Problem statement: Below are records. Transcribe exactly the lines from the one that contains "Image resolution: width=1456" through the last line, leaving any pictures out.

Working data:
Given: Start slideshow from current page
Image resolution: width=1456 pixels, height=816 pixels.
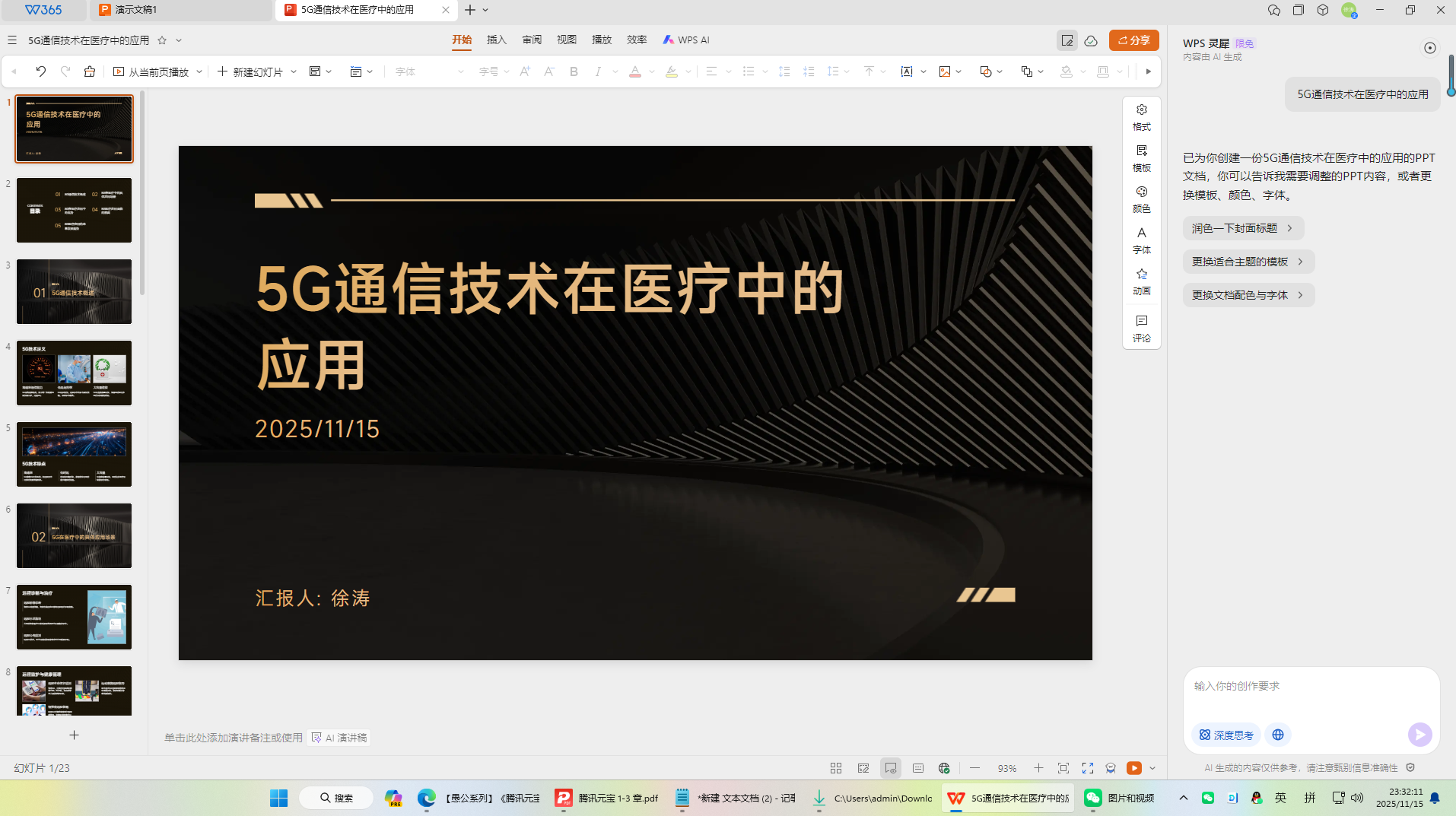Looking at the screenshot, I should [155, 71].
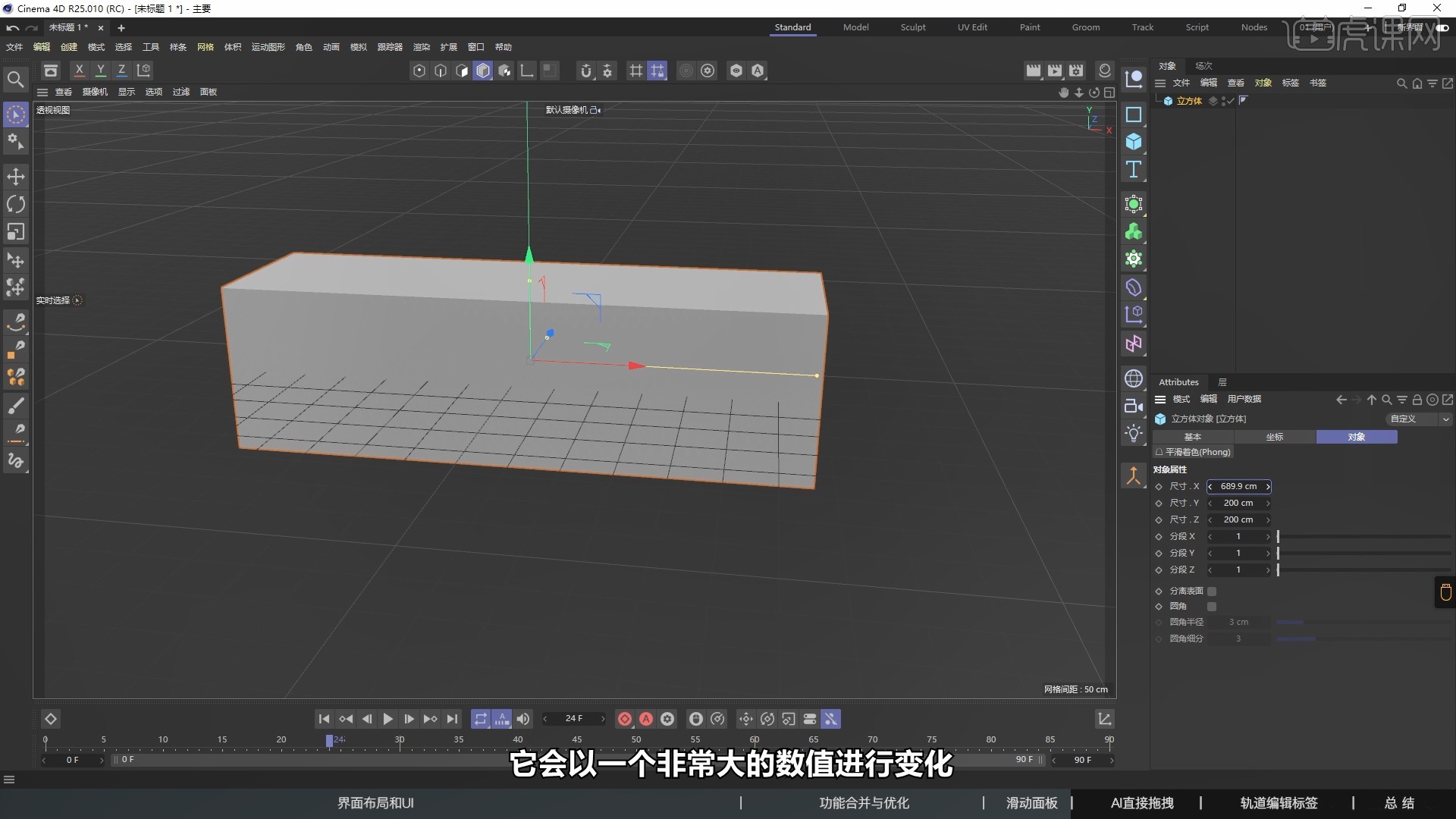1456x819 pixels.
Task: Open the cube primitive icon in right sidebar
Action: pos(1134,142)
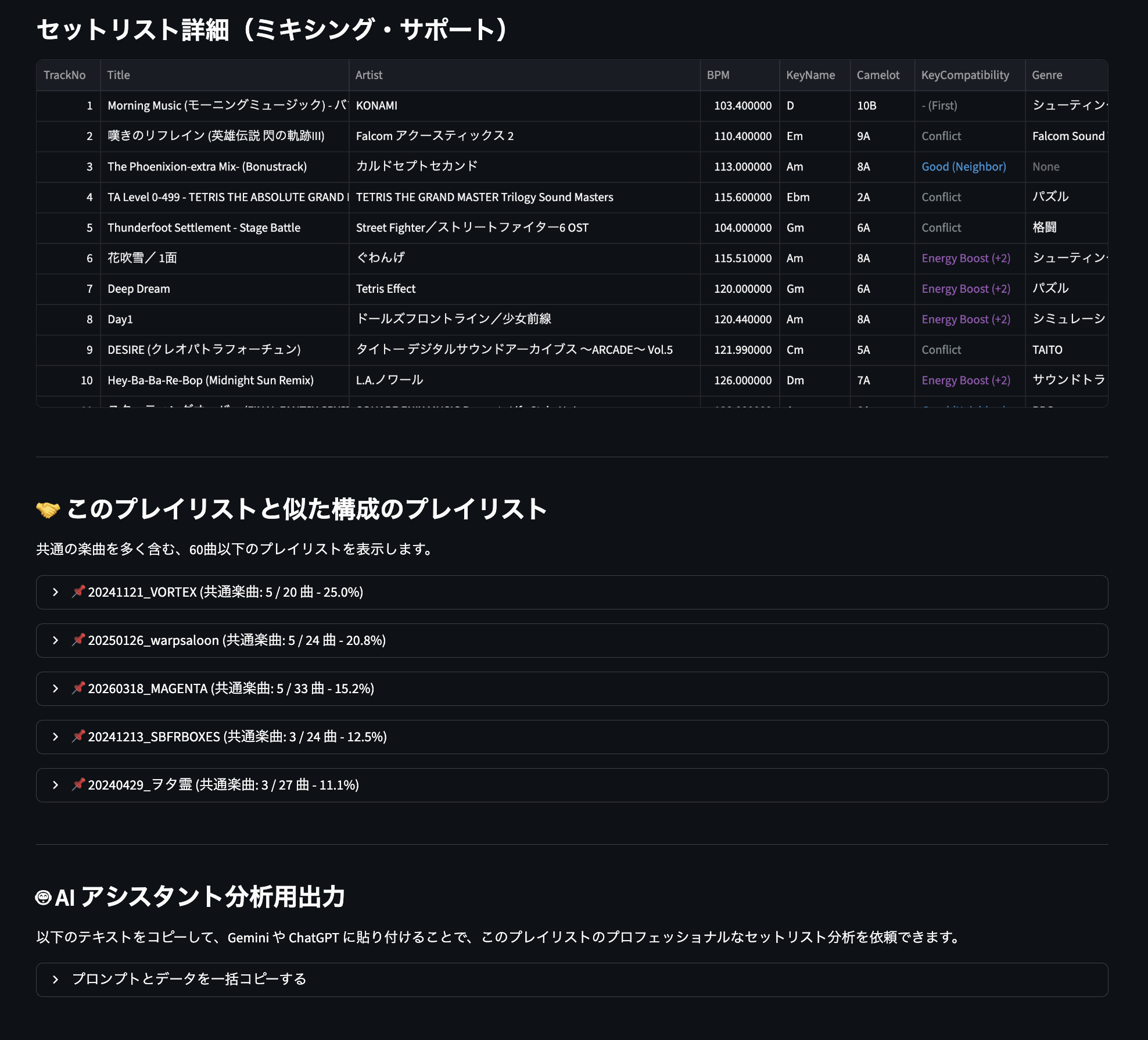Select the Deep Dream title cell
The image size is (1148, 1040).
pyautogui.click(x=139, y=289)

Answer box:
Image resolution: width=1456 pixels, height=816 pixels.
Looking at the screenshot, I should [155, 71].
1456x819 pixels.
Task: Open the cube primitive icon in right sidebar
Action: pos(1134,142)
Select the Deep Dream title cell
The image size is (1148, 1040).
pyautogui.click(x=139, y=289)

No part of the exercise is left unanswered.